We are cursed to live in interesting times. We all have front row seats to the death of a global economic order. The old order ran from the late 1970s through the spring of 2007. We have watched faith and wealth in the old system decline in rapidly accelerating fits and starts. A look at any global stock market index will show you increasingly coordinated and global declines in the value of assets. A glance at the employment situations, economic growth rates or business and consumer sentiments will make clear that we are all slowing together. Thus, we know that global economic pain and tumult are very much a reality and will be for many, many months. Capitalism is not dead. America is not dead. What type of regional and global economic order comes next is not unknown, it is unknowable. We do know it will take an unsecure and fraught while to emerge. All of our lives will be profoundly shaped by how the old order falls and the new order rises.

Unquestioned faith in the old order produces shock and panic as one pillar after another crumbles and falls. So it is with cursedly interesting times. The borrowing by investors, financial firms, and households must be reduced. Losses and forces sales beget losses and forced sales. Oil, food commodities, stocks, homes are being driven down in price. Vast oceans of money are injected by global policy makers, central banks and lenders. Banks and creditors are lending much, much less. Thus, the oceans of money added are not enough to replace the purchasing power lost by shrinking credit. This is the deleveraging of households, banks and financial firms. What you can be confident in are the following changes. Those of you who have been oppressed by regular reading of my work have seen some of the below before. However, it will be as different to see it again as it is different for me to write it again in this very changed environment.

Major portions of the US consumer economy will not survive the declines in consumer demand that have arrived and will continue. For years debt has topped up consumer spending. Past debt will now drag on consumers. We will discover that we have already done much future consumption and therefore have to consume less than constrained income. Buying with debt today can be seen as moving consumption to today, from tomorrow, in return for less consumption in the future as debt must be repaid. Retail firms -- particularly those selling expensive items -- will suffer. We already see this in autos, furnishing, and appliances. The big three car companies will likely soon be a smaller two -- with potentially damaging failure of major suppliers. The furniture business was correlated to the great housing/credit boom and must now shrink. The large appliance market is a similar story. All three rely on inexpensive and available consumer credit. We will see large segments of the consumer economy go through a process of decline like the deindustrialization of the 1970s-1980s.

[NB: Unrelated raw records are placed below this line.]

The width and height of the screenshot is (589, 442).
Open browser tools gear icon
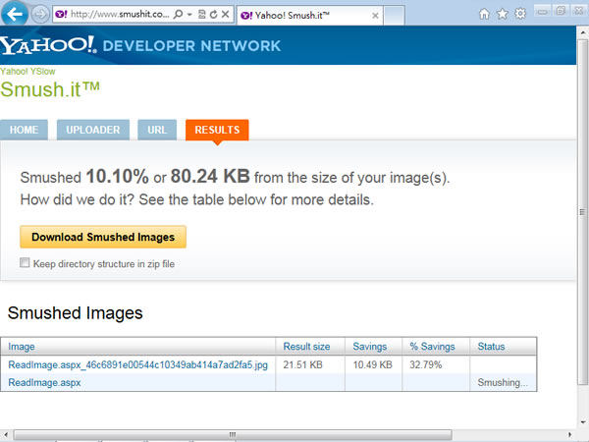coord(520,14)
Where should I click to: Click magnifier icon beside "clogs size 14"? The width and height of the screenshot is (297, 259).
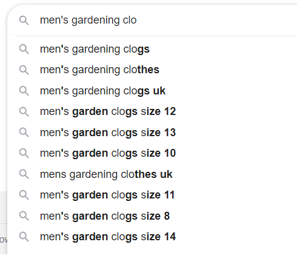coord(24,237)
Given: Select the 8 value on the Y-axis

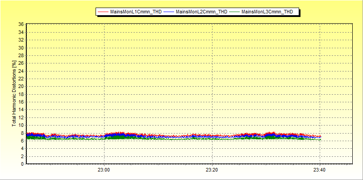Looking at the screenshot, I should 22,133.
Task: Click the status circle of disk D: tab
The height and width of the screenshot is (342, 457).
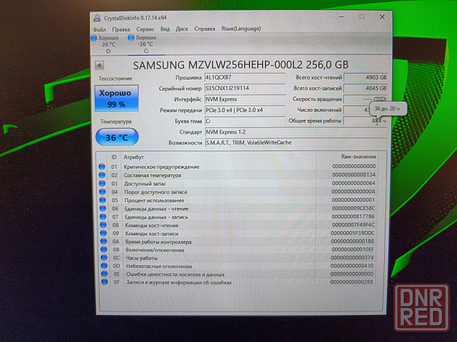Action: (94, 38)
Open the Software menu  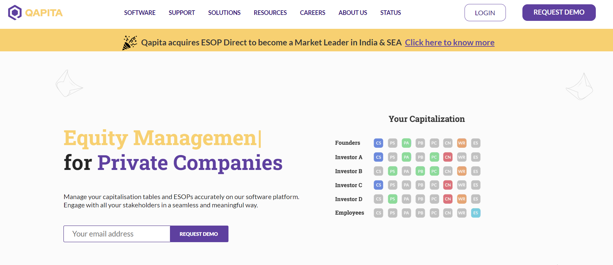[x=140, y=13]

Pain is global. We are exiting the phase of this crisis where pain is concentrated in the financial sector and the US. Financial firms will continue to face weakness and will not return to their recent apex. This week we will see the first of a series of post-boom US GDP numbers. There will be further bad news on that front. The carnage in the developing world will be significant. The recent turmoil in Hungary, Ukraine, and Pakistan will be repeated elsewhere. China will slow dramatically and be tested by their first serious cyclical downturn as a market economy. As a leading beneficiary of the collapsing architecture of the global economy, China is very vulnerable to US, European weakness. Long-term Chinese prospects remain interesting. The next few years will not be pretty there. Their economy boom was very, very much a creature of the last few decades. Their $2 trillion in reserves -- heavily in dollar assets -- might be put to work in many useful ways. However, China soared on foreign transnational corporate production for export to US and European consumers. Raw materials were imported and export markets secured -- in part with an artificially low currency value. This cannot continue, neither can their export focus for rapid growth in output and employment.

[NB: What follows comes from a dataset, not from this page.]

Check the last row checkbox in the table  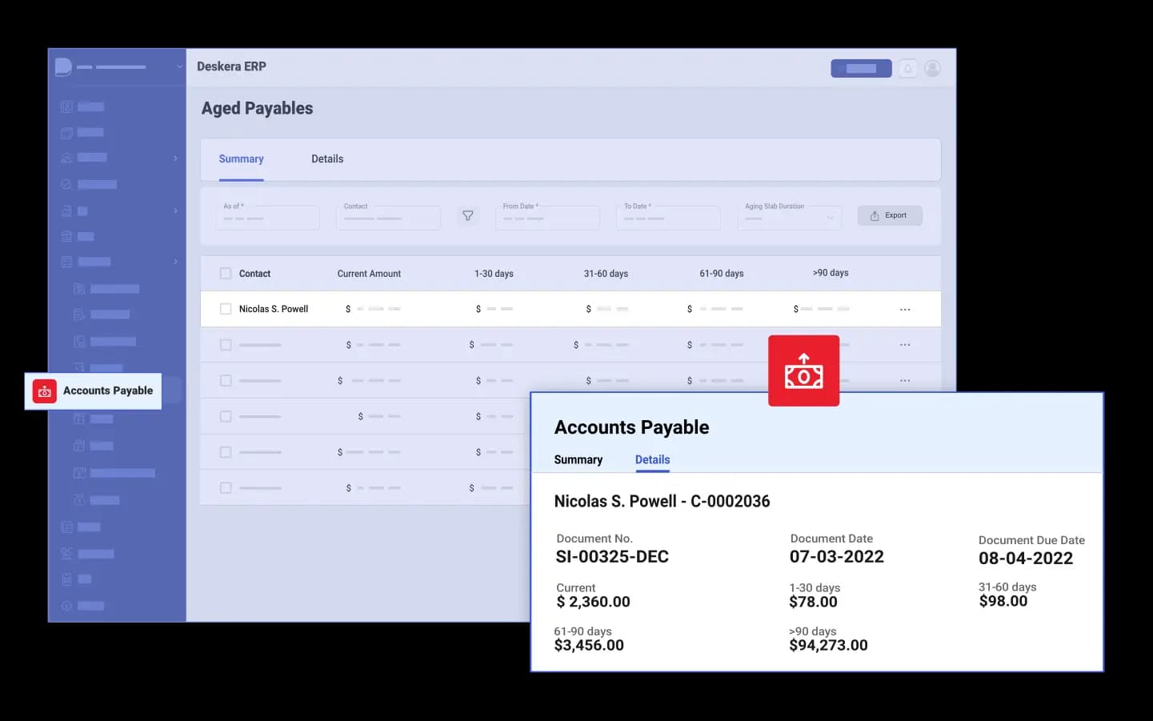[x=226, y=488]
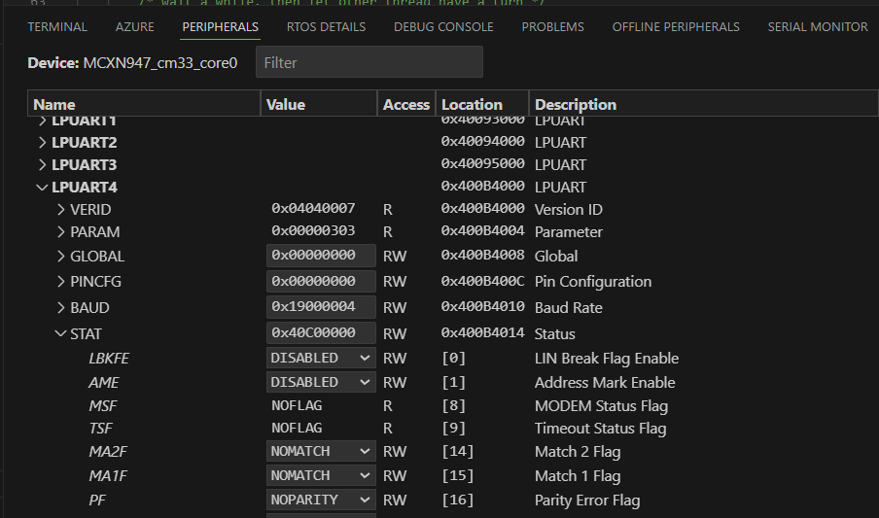Click the peripherals Filter input field

369,62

Unemployment and social dissatisfaction will rise, fast. The losses to pension funds, mutual fund holdings, house values and confidence in the economy are huge. October, so far, has seen over $10 trillion in global asset losses. American house prices have fallen and will fall further -- in many areas. This vast and global wealth destruction has sapped confidence and reduced people's willingness and means to spend. It will take some time for this to filter through in rounds of demand destruction. It will be harder to sell lower quantities of many goods. In short, we will see large gaps in demand for many products. This creates falling earnings and dropping payrolls. Asset price increases and credit expansion were the fuels of the global economy. These two growth accelerators have become brakes on forward motion. This will proceed in fits and starts as asset markets sell-off and then jump back up as they get in front of and then behind economic weakness. Right now, asset markets are front running economic weakness. This will not always be true, it will always be important and worth watching. Folks with no stocks and no homes must watch and understand they are not exempt from the pain born of other's losses. Economies are systems of interdependence.

The US will be a different county/economy when this is over. America will still be a large and wealthy economy but, it will not feel that way for many over the next few years. How this shakes out, how deep we go and who endures the brunt is still to be shaped by the policy choices we make. It is time to weigh options and discuss how to cushion blows, what to save and how to build the architecture of a new order.